== Exercise description ==
For the records that follow, give the number of lines containing the word "computer", with no added text.

Segment Open

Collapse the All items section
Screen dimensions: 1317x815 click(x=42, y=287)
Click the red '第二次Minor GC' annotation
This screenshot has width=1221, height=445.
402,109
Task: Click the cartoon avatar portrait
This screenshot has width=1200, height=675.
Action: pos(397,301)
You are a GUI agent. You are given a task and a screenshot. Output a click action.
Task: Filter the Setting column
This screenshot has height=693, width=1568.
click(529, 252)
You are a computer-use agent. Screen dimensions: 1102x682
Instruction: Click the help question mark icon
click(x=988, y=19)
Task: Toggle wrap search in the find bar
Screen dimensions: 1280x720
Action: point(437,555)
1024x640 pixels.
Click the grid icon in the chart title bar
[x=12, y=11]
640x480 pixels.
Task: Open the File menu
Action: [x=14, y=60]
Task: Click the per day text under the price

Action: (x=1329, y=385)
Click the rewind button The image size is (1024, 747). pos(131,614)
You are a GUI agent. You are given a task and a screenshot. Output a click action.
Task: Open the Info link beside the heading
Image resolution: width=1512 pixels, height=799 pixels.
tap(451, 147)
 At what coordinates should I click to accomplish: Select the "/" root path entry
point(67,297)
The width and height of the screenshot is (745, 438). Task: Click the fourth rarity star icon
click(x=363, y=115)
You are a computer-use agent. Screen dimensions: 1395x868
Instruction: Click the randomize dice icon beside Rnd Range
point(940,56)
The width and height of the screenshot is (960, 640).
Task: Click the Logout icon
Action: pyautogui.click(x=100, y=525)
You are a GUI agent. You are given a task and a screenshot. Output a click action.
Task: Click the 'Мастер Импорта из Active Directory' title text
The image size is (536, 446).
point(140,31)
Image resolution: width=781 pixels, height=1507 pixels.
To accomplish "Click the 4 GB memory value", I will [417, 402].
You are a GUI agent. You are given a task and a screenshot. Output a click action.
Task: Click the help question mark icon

Segment Closed

== Solution ==
2